Evolutions: Loxodromes June 23rd, 2010

Every so often I like to indulge in some navel-gazing. I have a bunch of old images and videos of my Processing projects lying about, so I’ll load them up in chronological order to see how my projects have changed over time. This is interesting to me for what might seem like an odd reason: I have very few ideas.

I marvel at many things. The amount of my time I spend procrastinating on the internet exposes me to a lot of fantastic work, and whenever I venture out into nature I invariably come back humbled. Yet while these things often motivate me, they rarely inspire me. Ideas tend to pop into my head rarely, without rhyme nor reason, so each one that shows up I’ll milk for all it’s worth.

Let me give you an idea of what I’m talking about: I’ve been using Processing for a little over three years now, and in that time, I’ve had about five good ideas, which have produced about eight projects that I’m not embarrassed to show people. That’s a rate of a little under two ideas and three un-embarrassing projects per year. Furthermore, I consider almost none of those projects “done.” (Incidentally, I have even fewer basic techniques than projects or ideas, but that’s a topic for a future post).

Here’s a concrete example: I first had the idea for Loxodromes in the fall of 2008, and in the roughly eighteen months since it’s grown into two visualizers. There were a couple of roughly month-long periods where I stopped working on them completely, due to school, but this has been one of my main Processing projects for a pretty long time. I’d say that on average, I put in about five to ten hours a week on my Processing projects, so this has probably seen somewhere close to 250 hours of work on it.

Let’s take a look at how it’s evolved, starting from the beginning.

Primordial

What prompted Loxodromes was seeing a basic ordinary differential equation solver my friend had whipped together. He tested it out by plugging in the formula for circular motion, and soon had a bunch of little white arcs carving their way across his screen. I liked the effect, and naturally, my inclination was to knock it up a dimension. Since I know little about differential equations, I implemented it by converting spherical coordinates to cartesian. After trying a few things, I happened to come up with loxodromes accidentally, and liking the shape, I committed to it.

Eukaryotic

The line effect was cool, but there wasn’t a whole lot going on, and the screen was mostly black. I tried making the lines thicker, but it didn’t do a whole lot to increase the visual complexity. Eventually I hit upon the idea of turning the lines into flat ribbons that tapered and faded down their length.

Prokaryotic

This is a variation I ended up scrapping. At first I thought it was a big improvement, since it’s more complex than when all the loxodromes have the same radius. After a while, I decided that the effect is more visual noise than anything—in the end, the coherence that comes from having all the loxodromes appear to share the same sphere is better.

Animalian

I’ve finally succumbed to my usual habits and tied audio into this thing. I like how the loxodromes are uncovered when the bass beat runs down their length. Unfortunately the bands of equal brightness (that come from not interpolating the FFT values) is kind of ugly, and it’s kind of boring without colors.

Chordatean

Now we’re starting to get somewhere. Adding colors and smooth interpolation along the loxodromes really spiced it up.

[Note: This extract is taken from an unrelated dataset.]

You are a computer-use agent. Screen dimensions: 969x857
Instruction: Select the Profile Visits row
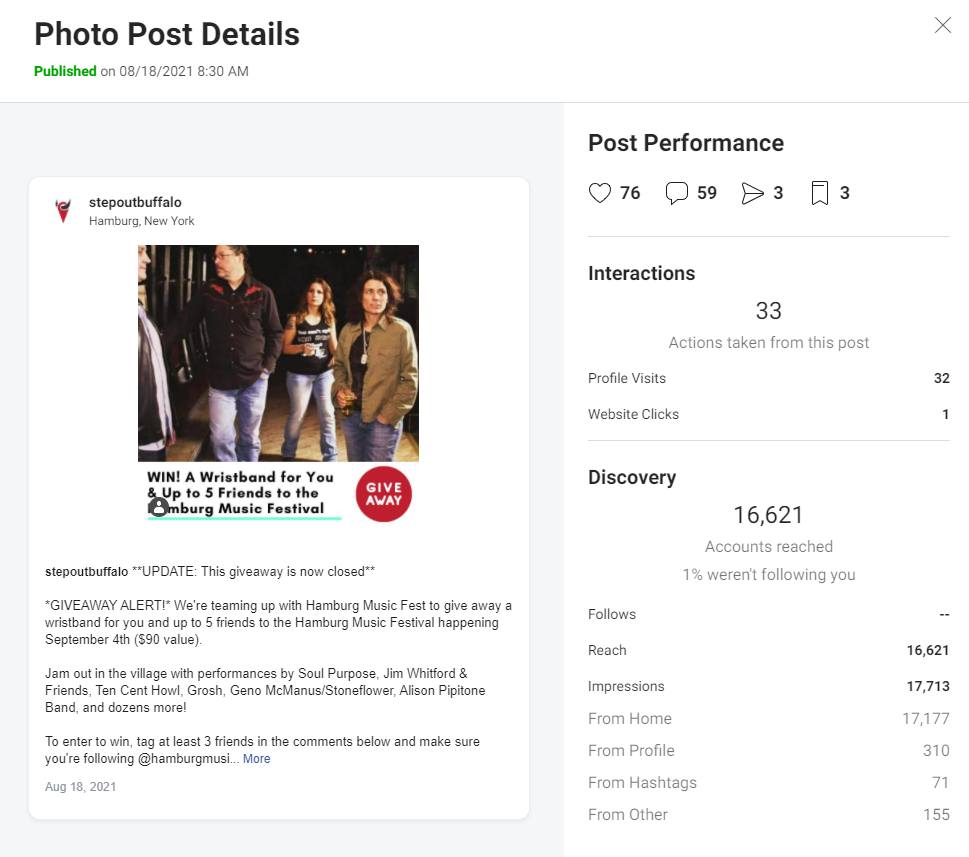click(769, 378)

I’ve switched to using textured quad strips for the loxodromes, in order to get better anti-aliasing along the boundaries (my graphics card only supports 2x anti-aliasing). Unfortunately this has the side effect of creating an unsightly dark outline when one of the loxodromes overlaps another.

The glow on some of the loxodromes looks pretty good when they’re off to the side, but I don’t like how you can tell they’re just a textured plane when they move to the center of the screen. While they behave nicely when there’s a good beat going, if there’s no strong rhythm in the bass channels of the FFT, then they often just stick on full brightness for a couple of seconds, which looks odd and destroys the sense that the behavior is linked to the audio.

Vertebratean

Unsurprisingly, textures are much more interesting than flat colors. I’m pretty much happy with the appearance of the loxodromes now.

The glow is a different matter. Adding texture to the lines makes it harder to see how the glow is flat when it passes over the middle, but they still just look a bit boring, especially now that the loxodromes have an interesting texture.

Craniatean

Substituting the globes for particles (thanks, flight404!) really kicked this up a notch. I’m really satisfied with the visual portion of it now.

However, the behaviors a little bit off. Since the audio starts at one end of the loxodrome, the period where a given event in the audio starts to have maximum visual effect is delayed about a quarter second. The particles are a little more responsive, but there’s still about a 2-3 frame (66-100 ms) delay, which is definitely noticeable.